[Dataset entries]
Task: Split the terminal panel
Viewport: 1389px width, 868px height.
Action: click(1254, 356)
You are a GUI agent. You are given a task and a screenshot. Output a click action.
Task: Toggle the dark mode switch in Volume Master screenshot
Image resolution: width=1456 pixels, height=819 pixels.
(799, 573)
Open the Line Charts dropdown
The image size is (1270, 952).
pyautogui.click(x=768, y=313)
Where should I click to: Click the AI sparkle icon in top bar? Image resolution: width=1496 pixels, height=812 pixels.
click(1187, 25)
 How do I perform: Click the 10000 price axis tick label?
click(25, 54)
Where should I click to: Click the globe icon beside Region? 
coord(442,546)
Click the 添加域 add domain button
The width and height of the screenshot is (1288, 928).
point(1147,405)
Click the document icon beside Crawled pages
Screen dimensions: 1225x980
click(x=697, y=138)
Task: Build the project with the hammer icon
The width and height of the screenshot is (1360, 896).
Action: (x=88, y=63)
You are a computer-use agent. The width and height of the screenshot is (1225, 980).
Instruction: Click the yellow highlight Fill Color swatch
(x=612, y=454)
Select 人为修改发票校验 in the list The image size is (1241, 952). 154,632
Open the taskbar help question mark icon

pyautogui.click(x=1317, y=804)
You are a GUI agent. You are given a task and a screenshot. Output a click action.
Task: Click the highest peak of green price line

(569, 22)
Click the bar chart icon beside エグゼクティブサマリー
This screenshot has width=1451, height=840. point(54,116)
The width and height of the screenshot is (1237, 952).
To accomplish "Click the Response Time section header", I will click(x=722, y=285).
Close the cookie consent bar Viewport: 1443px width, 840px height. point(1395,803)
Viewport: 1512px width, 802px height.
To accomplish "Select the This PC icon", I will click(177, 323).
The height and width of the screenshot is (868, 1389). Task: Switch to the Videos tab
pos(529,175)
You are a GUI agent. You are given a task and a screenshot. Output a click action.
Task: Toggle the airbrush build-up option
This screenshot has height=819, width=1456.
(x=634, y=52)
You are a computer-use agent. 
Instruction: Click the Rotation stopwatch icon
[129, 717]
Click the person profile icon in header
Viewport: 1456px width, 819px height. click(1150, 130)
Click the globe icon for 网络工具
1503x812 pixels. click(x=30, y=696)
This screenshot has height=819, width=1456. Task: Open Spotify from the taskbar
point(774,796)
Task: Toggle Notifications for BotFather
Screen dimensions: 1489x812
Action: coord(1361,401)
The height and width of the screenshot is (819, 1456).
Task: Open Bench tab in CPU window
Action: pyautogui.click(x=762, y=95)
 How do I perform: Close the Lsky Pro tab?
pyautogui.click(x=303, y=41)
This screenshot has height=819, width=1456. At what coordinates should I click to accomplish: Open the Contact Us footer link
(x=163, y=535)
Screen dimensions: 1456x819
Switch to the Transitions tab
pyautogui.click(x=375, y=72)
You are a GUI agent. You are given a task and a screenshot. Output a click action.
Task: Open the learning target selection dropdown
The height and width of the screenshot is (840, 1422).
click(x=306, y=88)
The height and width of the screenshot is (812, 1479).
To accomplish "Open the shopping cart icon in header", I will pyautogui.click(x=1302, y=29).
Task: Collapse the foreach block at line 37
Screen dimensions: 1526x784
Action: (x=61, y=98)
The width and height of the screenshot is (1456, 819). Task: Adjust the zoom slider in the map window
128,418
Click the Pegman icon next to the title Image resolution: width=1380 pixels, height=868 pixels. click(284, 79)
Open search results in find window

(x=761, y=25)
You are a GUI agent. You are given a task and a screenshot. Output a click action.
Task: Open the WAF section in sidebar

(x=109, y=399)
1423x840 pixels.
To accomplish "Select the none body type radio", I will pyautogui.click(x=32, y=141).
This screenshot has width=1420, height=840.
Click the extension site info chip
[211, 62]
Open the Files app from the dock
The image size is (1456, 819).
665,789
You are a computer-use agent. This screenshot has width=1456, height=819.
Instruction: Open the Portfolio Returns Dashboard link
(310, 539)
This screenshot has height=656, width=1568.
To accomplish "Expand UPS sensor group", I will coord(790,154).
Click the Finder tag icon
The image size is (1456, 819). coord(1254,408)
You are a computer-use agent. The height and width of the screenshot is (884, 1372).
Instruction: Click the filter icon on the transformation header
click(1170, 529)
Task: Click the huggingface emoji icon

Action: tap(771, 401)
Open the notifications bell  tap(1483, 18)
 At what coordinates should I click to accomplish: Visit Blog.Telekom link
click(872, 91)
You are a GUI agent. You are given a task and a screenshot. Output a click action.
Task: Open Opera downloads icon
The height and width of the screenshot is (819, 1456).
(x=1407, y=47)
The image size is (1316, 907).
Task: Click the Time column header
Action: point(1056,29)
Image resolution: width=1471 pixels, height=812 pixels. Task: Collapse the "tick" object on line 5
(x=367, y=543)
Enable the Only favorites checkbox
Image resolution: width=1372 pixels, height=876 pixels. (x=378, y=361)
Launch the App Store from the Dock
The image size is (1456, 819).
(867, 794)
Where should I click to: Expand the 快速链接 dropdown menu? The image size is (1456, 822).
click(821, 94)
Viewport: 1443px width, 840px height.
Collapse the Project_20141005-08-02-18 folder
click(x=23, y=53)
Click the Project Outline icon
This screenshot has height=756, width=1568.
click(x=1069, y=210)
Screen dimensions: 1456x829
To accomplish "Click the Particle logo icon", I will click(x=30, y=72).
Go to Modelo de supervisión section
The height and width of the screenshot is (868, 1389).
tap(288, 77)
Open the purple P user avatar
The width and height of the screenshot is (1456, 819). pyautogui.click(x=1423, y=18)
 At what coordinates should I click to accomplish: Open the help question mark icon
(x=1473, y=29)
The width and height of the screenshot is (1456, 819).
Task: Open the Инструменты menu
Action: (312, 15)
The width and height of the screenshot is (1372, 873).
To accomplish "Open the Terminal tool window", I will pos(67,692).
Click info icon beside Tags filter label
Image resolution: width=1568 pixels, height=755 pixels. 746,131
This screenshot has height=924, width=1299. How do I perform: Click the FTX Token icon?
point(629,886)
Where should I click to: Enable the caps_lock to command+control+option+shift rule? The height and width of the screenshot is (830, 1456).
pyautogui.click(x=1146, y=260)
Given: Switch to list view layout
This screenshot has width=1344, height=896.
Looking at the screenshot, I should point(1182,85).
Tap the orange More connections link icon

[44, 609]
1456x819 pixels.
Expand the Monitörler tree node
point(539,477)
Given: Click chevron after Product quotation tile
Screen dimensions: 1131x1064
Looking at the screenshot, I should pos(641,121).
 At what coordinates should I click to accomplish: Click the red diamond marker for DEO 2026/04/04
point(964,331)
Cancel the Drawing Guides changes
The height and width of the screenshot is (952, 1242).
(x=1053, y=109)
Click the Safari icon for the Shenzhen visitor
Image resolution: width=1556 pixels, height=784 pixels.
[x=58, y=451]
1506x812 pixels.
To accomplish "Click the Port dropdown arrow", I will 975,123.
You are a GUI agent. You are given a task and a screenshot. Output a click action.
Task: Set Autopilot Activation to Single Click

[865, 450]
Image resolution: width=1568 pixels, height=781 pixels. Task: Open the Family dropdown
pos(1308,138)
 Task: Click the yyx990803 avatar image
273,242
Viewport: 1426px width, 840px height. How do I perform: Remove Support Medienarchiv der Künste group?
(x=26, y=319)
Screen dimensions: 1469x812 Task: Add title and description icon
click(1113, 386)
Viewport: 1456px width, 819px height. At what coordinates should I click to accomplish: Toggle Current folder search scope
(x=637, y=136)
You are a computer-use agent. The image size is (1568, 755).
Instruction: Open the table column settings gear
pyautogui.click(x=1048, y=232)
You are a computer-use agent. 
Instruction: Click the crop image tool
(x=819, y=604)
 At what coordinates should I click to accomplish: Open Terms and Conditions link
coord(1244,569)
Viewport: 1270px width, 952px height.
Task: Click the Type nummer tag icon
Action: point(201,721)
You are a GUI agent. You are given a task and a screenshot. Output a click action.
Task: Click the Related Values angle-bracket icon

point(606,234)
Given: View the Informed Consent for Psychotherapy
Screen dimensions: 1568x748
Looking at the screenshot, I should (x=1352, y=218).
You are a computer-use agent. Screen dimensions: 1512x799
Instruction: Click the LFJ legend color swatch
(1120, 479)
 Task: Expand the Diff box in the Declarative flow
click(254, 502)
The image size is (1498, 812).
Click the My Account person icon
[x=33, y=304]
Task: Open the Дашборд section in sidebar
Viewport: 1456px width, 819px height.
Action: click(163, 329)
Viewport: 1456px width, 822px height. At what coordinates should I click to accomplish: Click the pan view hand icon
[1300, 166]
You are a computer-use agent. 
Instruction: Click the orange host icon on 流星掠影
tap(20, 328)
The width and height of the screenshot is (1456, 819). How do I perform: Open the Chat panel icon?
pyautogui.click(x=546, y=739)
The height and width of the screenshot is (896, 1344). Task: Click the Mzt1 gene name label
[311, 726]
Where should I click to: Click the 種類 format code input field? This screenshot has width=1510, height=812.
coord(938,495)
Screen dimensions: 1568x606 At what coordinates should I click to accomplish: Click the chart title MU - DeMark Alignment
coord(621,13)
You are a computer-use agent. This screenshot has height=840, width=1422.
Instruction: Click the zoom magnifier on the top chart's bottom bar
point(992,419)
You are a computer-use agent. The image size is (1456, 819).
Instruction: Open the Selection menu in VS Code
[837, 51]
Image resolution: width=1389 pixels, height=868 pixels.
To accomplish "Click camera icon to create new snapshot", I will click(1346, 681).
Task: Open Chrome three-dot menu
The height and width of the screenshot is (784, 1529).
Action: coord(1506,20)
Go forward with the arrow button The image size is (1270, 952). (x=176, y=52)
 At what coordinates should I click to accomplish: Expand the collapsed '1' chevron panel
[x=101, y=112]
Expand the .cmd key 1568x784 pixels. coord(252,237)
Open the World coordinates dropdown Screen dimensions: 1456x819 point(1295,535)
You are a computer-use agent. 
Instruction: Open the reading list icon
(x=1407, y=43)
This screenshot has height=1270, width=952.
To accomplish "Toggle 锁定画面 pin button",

What is being asked: Respond with nothing but the number of lines in the entries that contain the string "arrow".

Exercise response: 2